## Text excerpt

════════

A Massachusetts health commission will recommend that hospitals and physicians set their prices based on only three factors, or be required to answer to regulators.

The prices charged by hospitals and physicians in Massachusetts vary greatly, and the 23-member Special Commission on Provider Price Variation, appointed by the governor in September 2016, is discussing ways to even out prices.

The cost of health care in Massachusetts is among the highest in the nation.

“We are not a low-cost state,” Stuart Altman, an economist and chairman of the state’s Health Policy Commission, said March 7 during a meeting of the price commission.

High Prices in Hospitals

The priciest hospitals, which tend to be Boston’s big, academic medical centers, contribute to the state’s rising health-care costs, and these costs need to be controlled, state policymakers have said. At the same time, some of the 43 community hospitals are barely getting by and need a price boost so they can stay in business.

The three highest-priced providers charge two to four times more than what the lowest-price providers charge, according to the state’s Center for Health Information and Analysis.

The price commission is led by two legislative leaders and includes representatives of hospitals, insurers, patient groups, a union and businesses. The panel’s final report will be delivered to lawmakers and the governor March 15. Lawmakers would need to act on the report before any recommendations are implemented.

Three Factors

Providers would be able to consider how sick a patient is and charge more for caring for the sickest patients, according to a copy of the recommendations obtained by Bloomberg BNA March 7. They also may set rates based on the quality of care they provide, as measured by surveys of patients and their willingness to pay more to be seen by a particular hospital or doctor.

Hospitals and doctors also would be able to charge more for caring for “high-cost outlier” patients, people who—mainly because of socioeconomic factors—are sicker and need more medical attention. Medicare allows providers to do this, and it makes sense to allow commercial insurers to also, the commissioners concluded.

════════

## Dataset section
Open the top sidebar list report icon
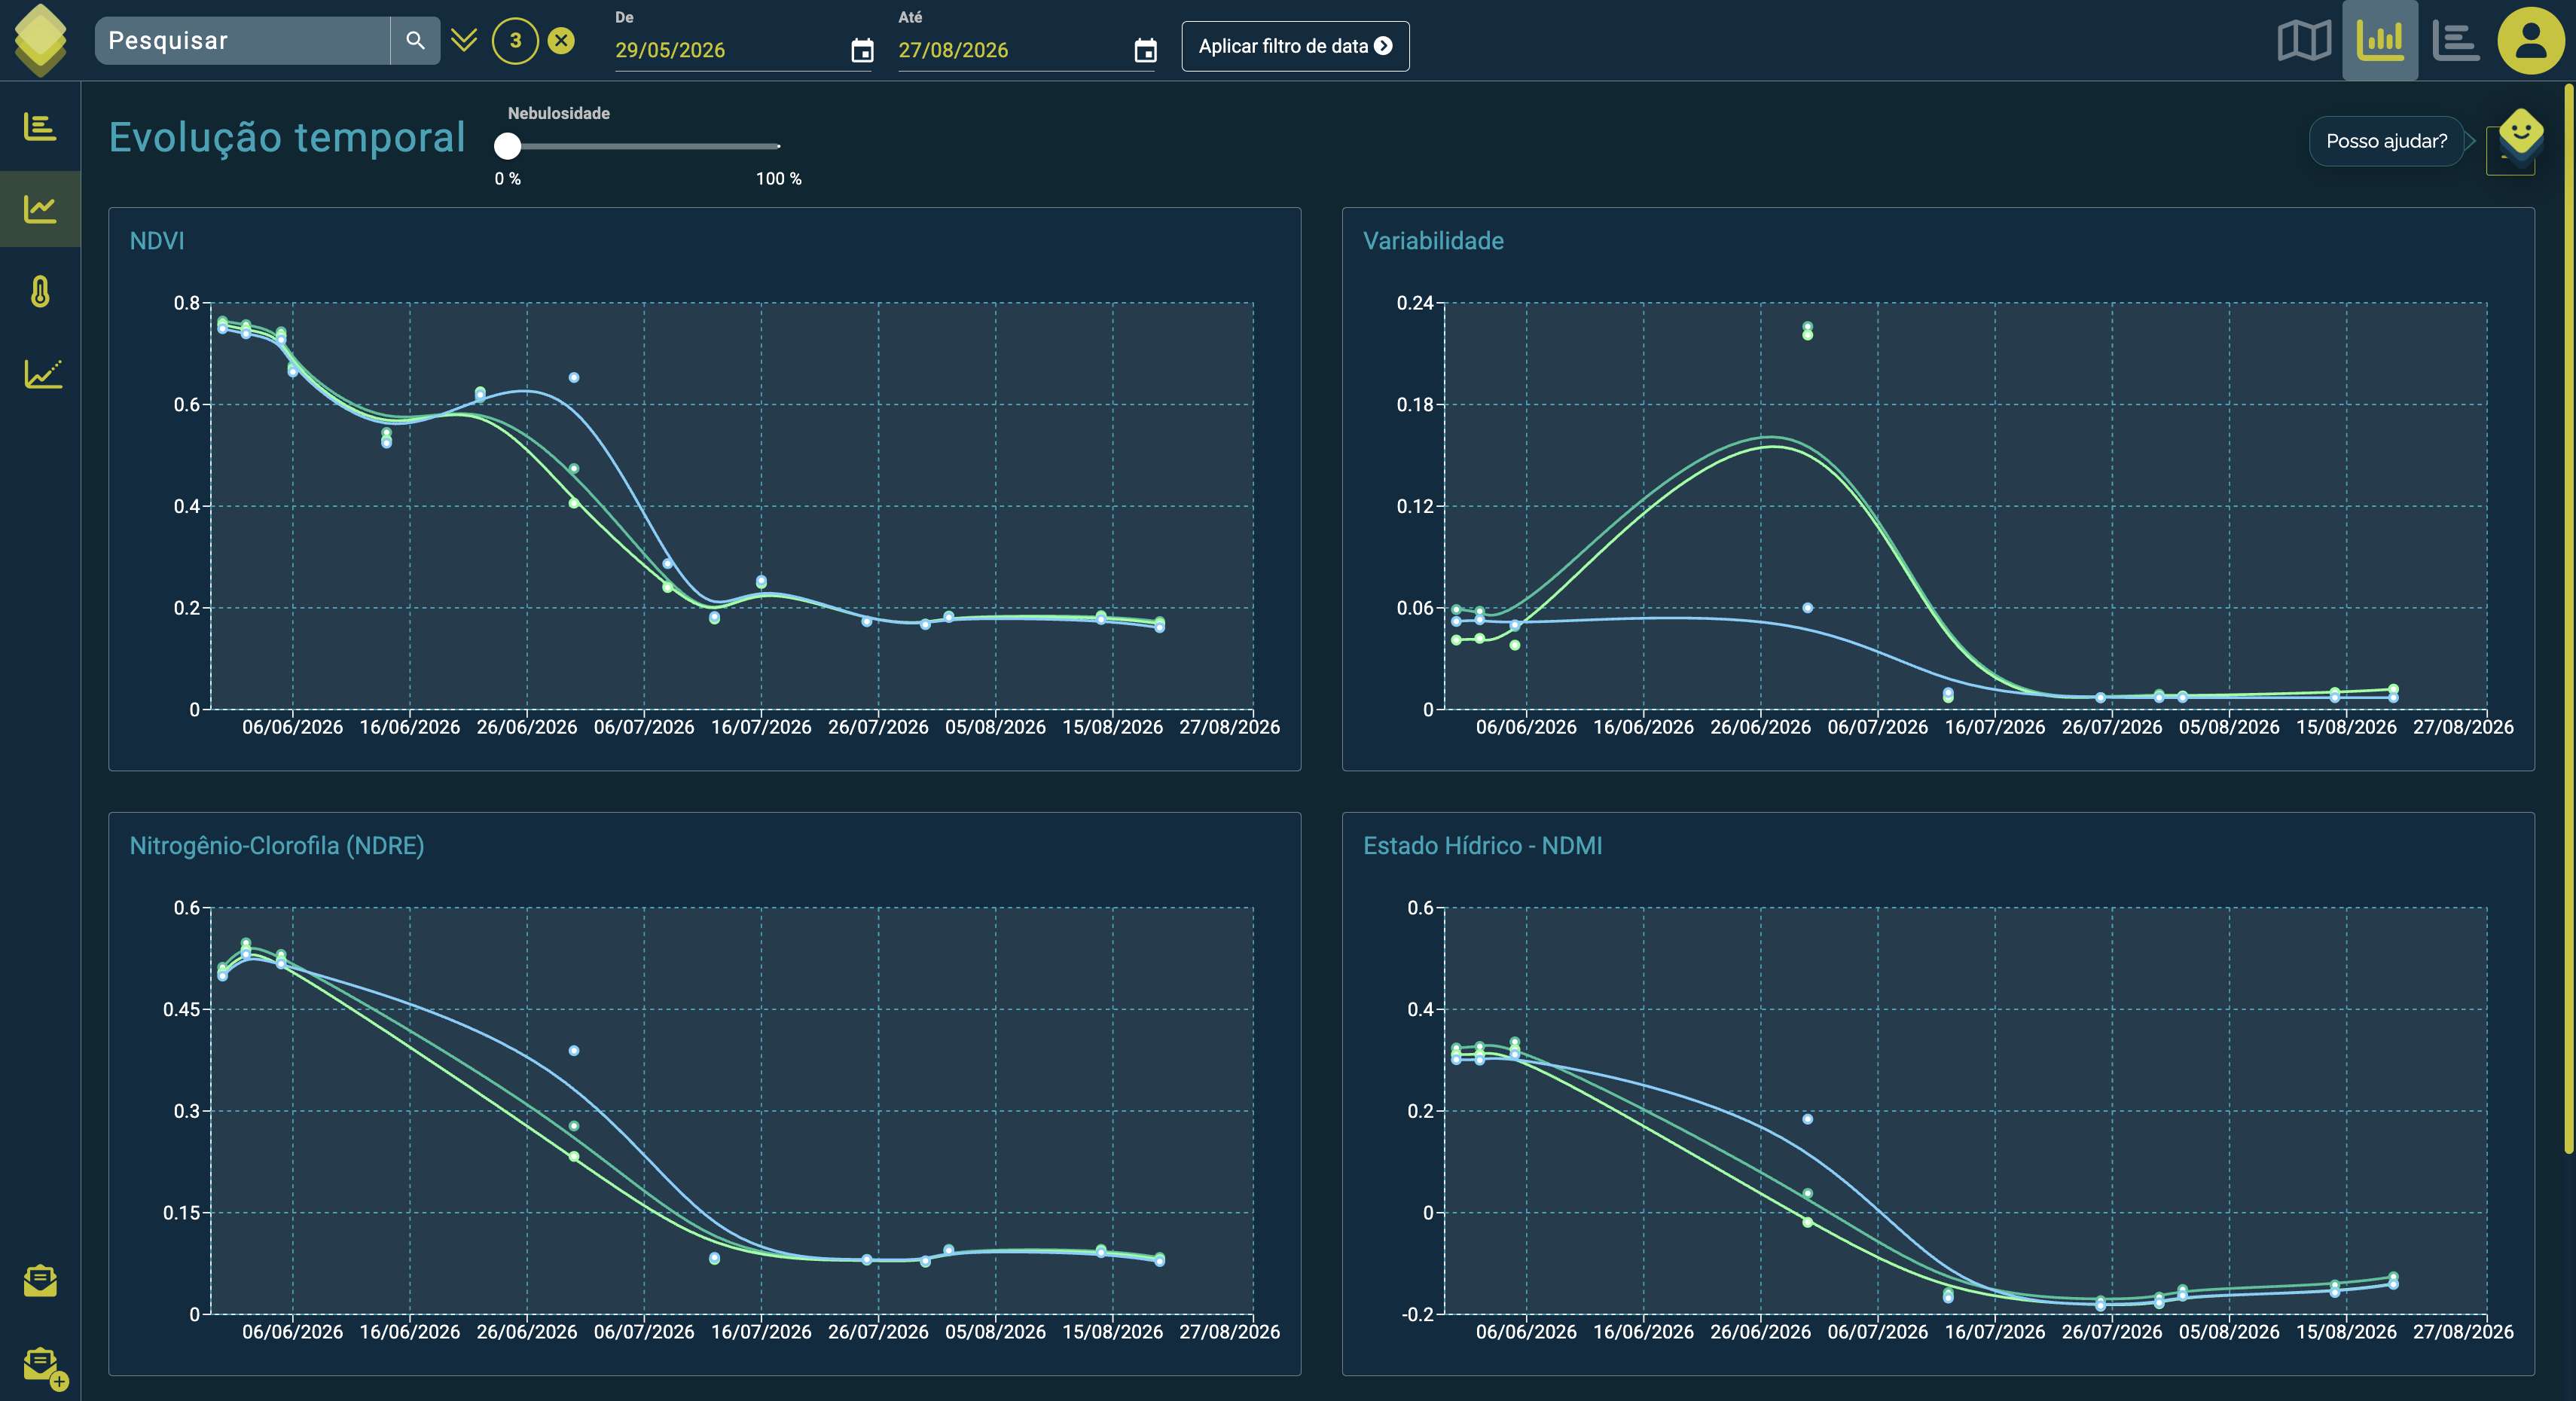This screenshot has width=2576, height=1401. pyautogui.click(x=40, y=127)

════════

## Work item A
Answer each question using the article on hospital price variation.
(i) How many members sit on the Special Commission on Provider Price Variation?
(ii) On what date will the panel's final report be delivered to lawmakers and the governor?
(iii) How many community hospitals does the article mention?
## Work item B
Rewrite the part of the article on hospital price variation starting with "Providers would be" and going on through "the commissioners concluded.", swapping "sickest" for "most severely ill".
Answer from the article on hospital price variation alone, not from the listing.

## Written solution A
(i) 23
(ii) March 15
(iii) 43

## Written solution B
Providers would be able to consider how sick a patient is and charge more for caring for the most severely ill patients, according to a copy of the recommendations obtained by Bloomberg BNA March 7. They also may set rates based on the quality of care they provide, as measured by surveys of patients and their willingness to pay more to be seen by a particular hospital or doctor.

Hospitals and doctors also would be able to charge more for caring for “high-cost outlier” patients, people who—mainly because of socioeconomic factors—are sicker and need more medical attention. Medicare allows providers to do this, and it makes sense to allow commercial insurers to also, the commissioners concluded.